Concrètement, comment cela va se caractériser ?
Si bien sûr, il y aura quelques implantations greenfield, il ressort de nos échanges avec les entrepreneurs que la majeure partie des investissements à venir concernera des relocalisations partielles sur des niches d’activités très spécifiques. Dans le contexte d’économie de partage que nous vivons actuellement, il ne s’agira pas de prendre des hectares de terrains industriels mais plutôt d’exploiter des ressources, des équipements, des m² avec la contribution des acteurs endogènes en place. La connaissance des opportunités proposées au sein même de l’écosystème devenant dès lors la meilleure garantie de succès pour le territoire. C’est ce que nous nommons chez Geolink Expansion des projets à IMPACT.
C’est-à-dire ?
La notion d’impact territorial raisonne chez nos clients car elle est le reflet de la réalité du terrain. Elle s’inscrit dans le prolongement du rôle du développeur économique en donnant du sens à tous les projets qui s’insèrent dans l’écosystème local, consolident les chaines de valeur et sont, bien sûr, en adéquation avec le projet du territoire. Le développeur territorial se mue en un accompagnateur et un coordinateur qui accueille les projets de relocalisation mais aussi de création de sites, de ré-internalisation, de mutation industrielle, d’innovation collaborative, de reprise d’activités ou – au regard des défaillances qui s’annoncent – de savoir-faire locaux. Il promeut également les projets d’expérimentation territoriale afin de faire émerger les futurs fleurons industriels du territoire. Autant de facettes d’un même enjeu qui concourent toutes à renforcer les écosystèmes locaux et la résilience du territoire et qui passent par une même démarche : d’abord la connaissance fine des écosystèmes locaux et des chaines de valeur puis la capacité de projection en fonction des besoins locaux et des opportunités identifiées.

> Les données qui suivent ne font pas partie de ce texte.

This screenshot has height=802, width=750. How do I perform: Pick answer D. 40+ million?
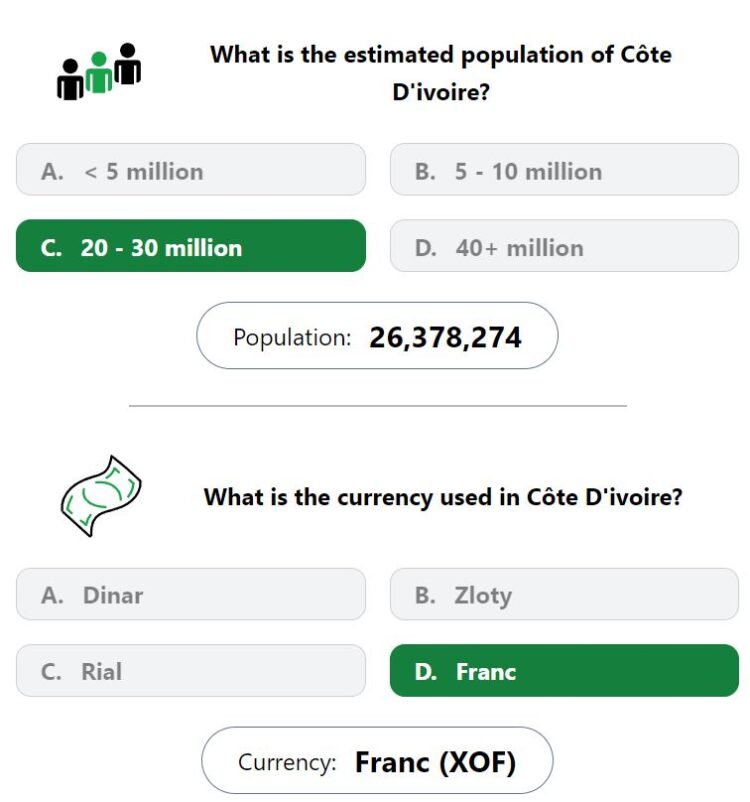[564, 246]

On comprend mieux dès lors la notion de gestionnaires de réseaux plus que d’espace…
Ce que la crise a mis en exergue, c’est le rôle central du développeur territorial qui doit être en mesure d’intervenir en urgence lorsque la situation l’impose mais également d’avoir une vision à long terme. C’est ce qui ressort de nos échanges avec les directions économiques des collectivités locales qui voient désormais le deveco comme une immense « plateforme tiers de confiance » capable à la fois d’orienter les acteurs endogènes et exogènes mais également de tisser du lien entre eux. La collecte de datas endogènes sera d’ailleurs, à ce titre, essentielle pour se projeter plus efficacement vers l’exogène. Une fois ce travail effectué, ce sont les nombreuses initiatives territoriales menées partout en France qu’il faudra mettre sur le devant de la scène. Rendre visible, l’invisible, c’est ce que nous allons faire prochainement.